Introduction. The article deals with the development of a device for evaluating technical condition on of volumetric hydraulic drives made in Russia and abroad at repair and service centres.
Materials and Methods. The study uses the statements of theoretical mechanics and hydrodynamics, the basic principles of mechanisms and machines production. For technical condition evaluating of volumetric hydraulic drives, the method of hydraulic loading of hydraulic motor was applied. Reliability of results was confirmed during experimental settings of the hydraulic loading device stand.

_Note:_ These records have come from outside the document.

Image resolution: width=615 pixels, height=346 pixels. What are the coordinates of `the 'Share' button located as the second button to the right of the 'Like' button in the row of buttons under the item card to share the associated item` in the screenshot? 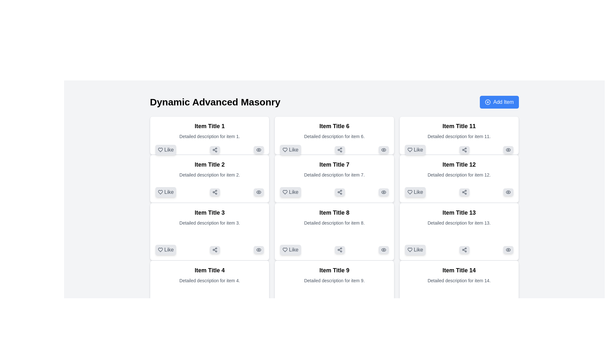 It's located at (215, 317).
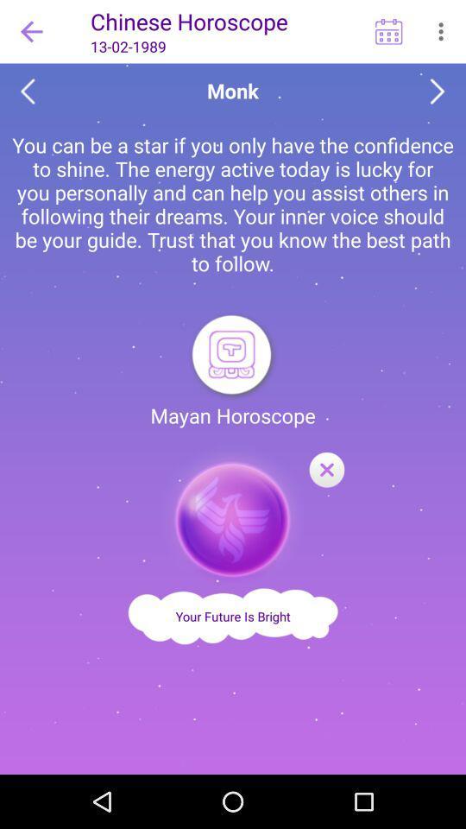 Image resolution: width=466 pixels, height=829 pixels. What do you see at coordinates (27, 91) in the screenshot?
I see `back the option` at bounding box center [27, 91].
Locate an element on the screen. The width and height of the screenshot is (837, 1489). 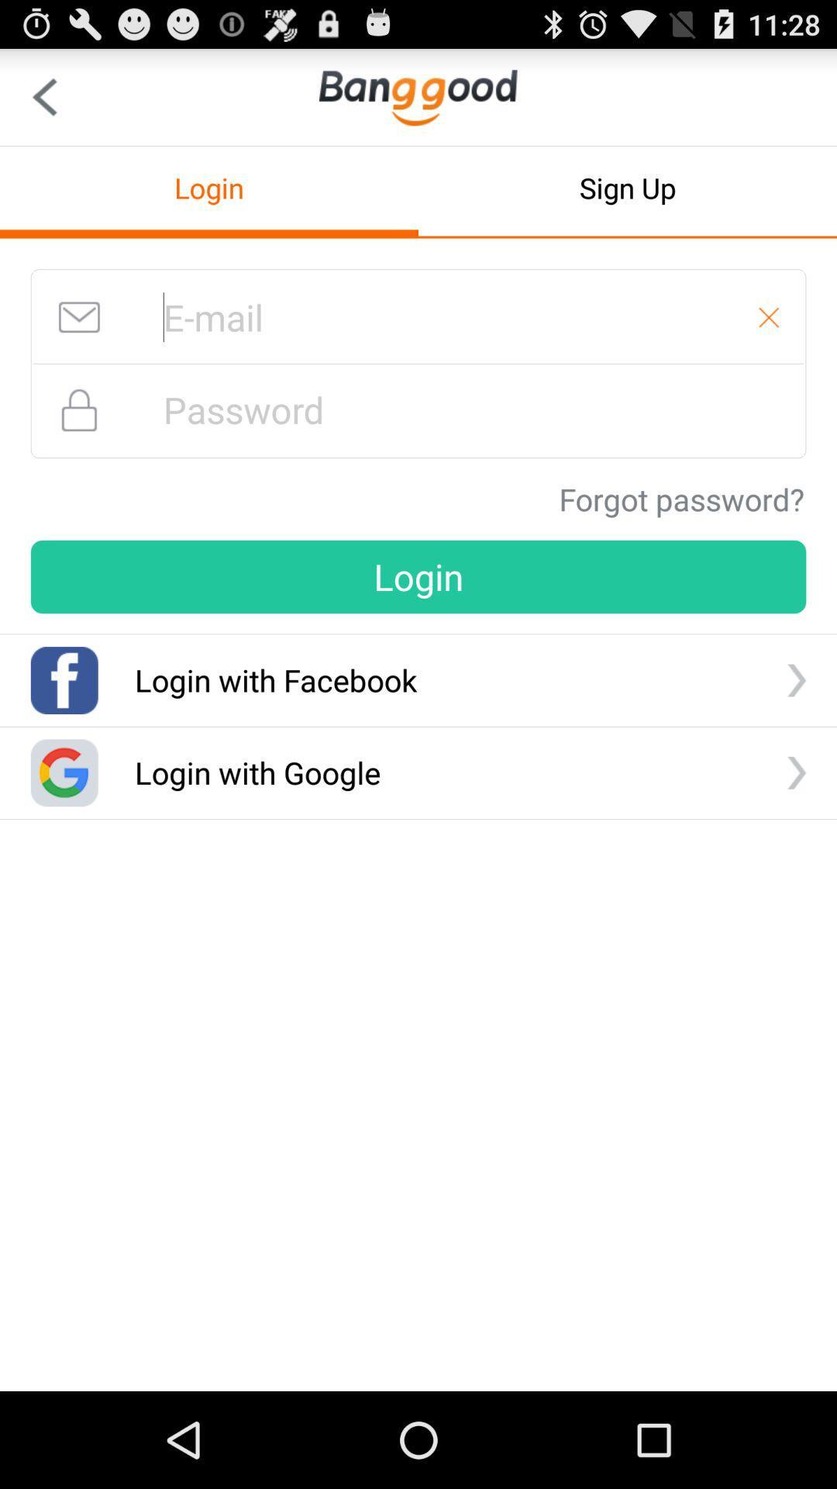
sign up button is located at coordinates (628, 187).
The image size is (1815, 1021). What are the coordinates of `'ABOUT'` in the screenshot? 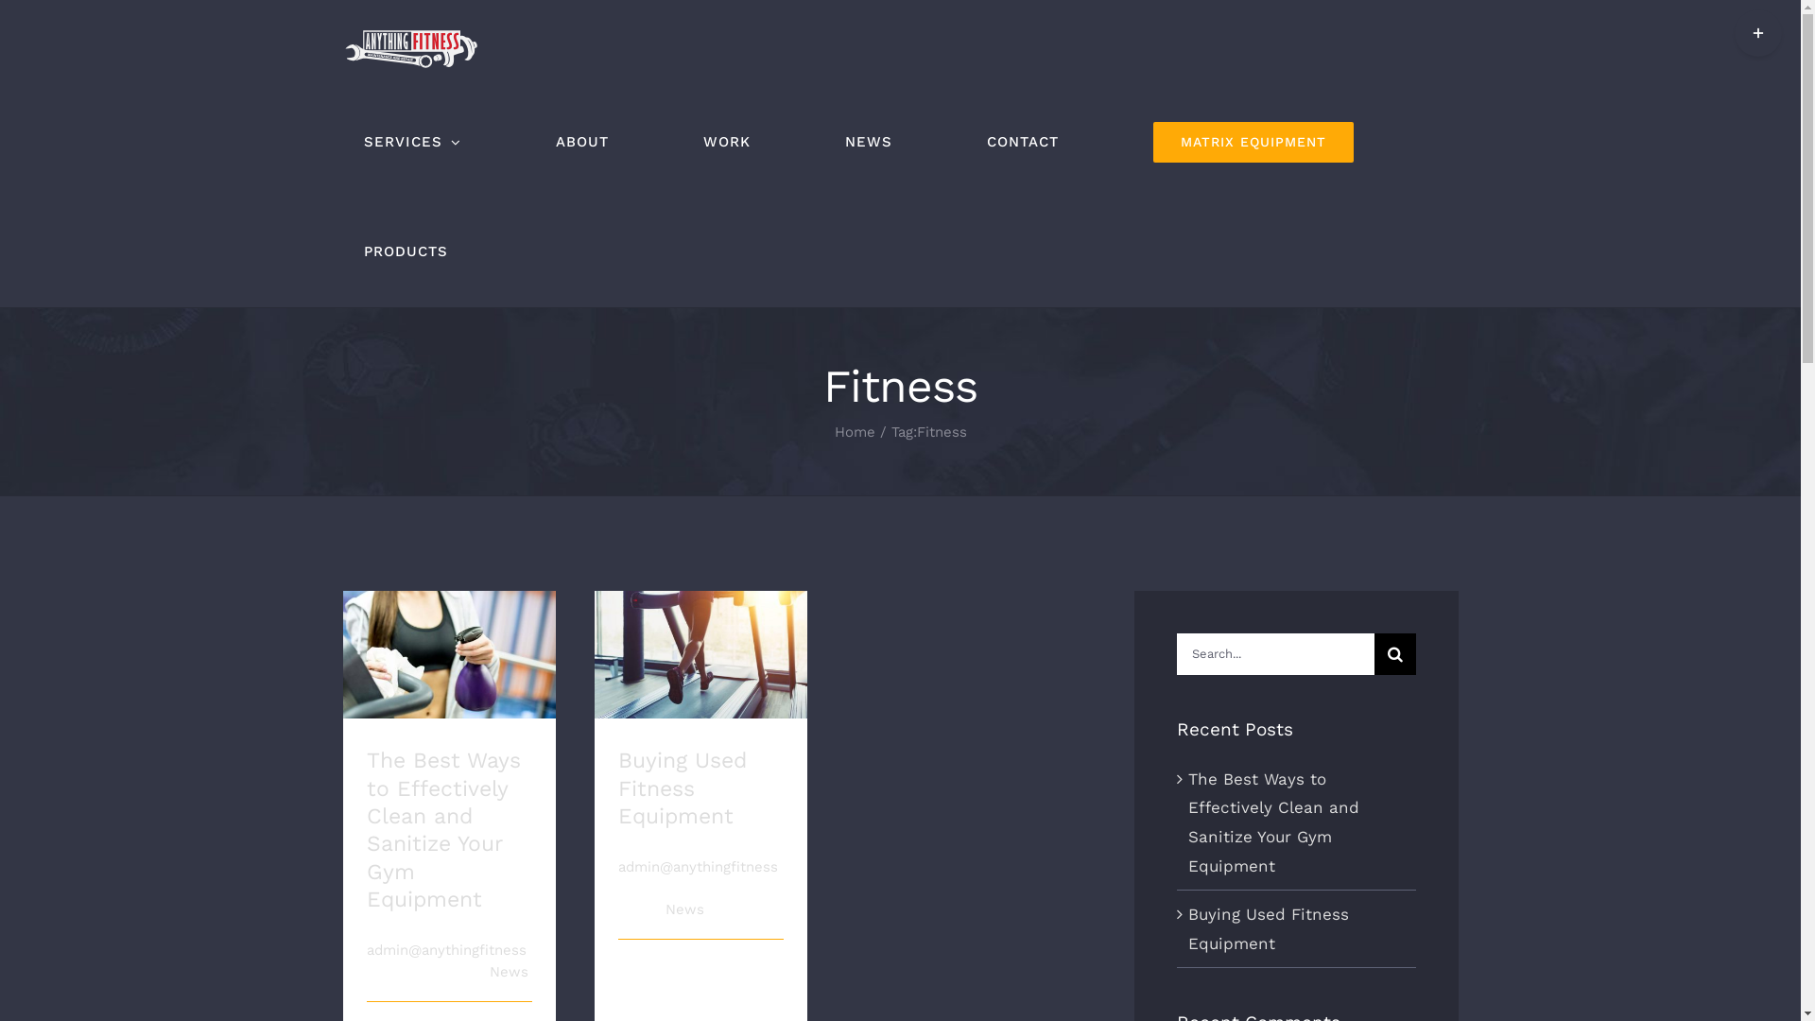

Results. A stand design with the hydraulic loading device was developed and put into practice for new technical condition evaluating of volumetric hydraulic drives, made in Russia and abroad, at repair and service centres. A property of the stand is the use of the hydraulic loading method when the torque (braking) moment on the shaft of the tested hydraulic rotor is created using a hydraulic machine. The stand consists of data processing and measurement units. The data processing unit is based on a multifunctional data acquisition board connected with a personal computer. The structure of the data measurement unit includes a frequency converter connected to an electric motor, a drive shaft for connecting the shaft of the tested hydraulic pump; hydraulic system having a hydraulic tank; suction, control, drain, and discharge lines and reversible flow chokes installed in discharge lines and connected with the hydraulic pump and hydraulic rotor; loading device with the reversible hydraulic pump, drive shaft joined with the shaft of the tested hydraulic motor. Additionally, reversible throttle flow meters are connected via special ports and electric lines to the data acquisition board. The developed stand allows evaluating the technical condition of most widespread models of volumetric hydraulic drives used in modern agricultural and road construction equipment. The stand is characterized by good energy efficiency, simplicity of design, low costs, good technical characteristics that make it competitive.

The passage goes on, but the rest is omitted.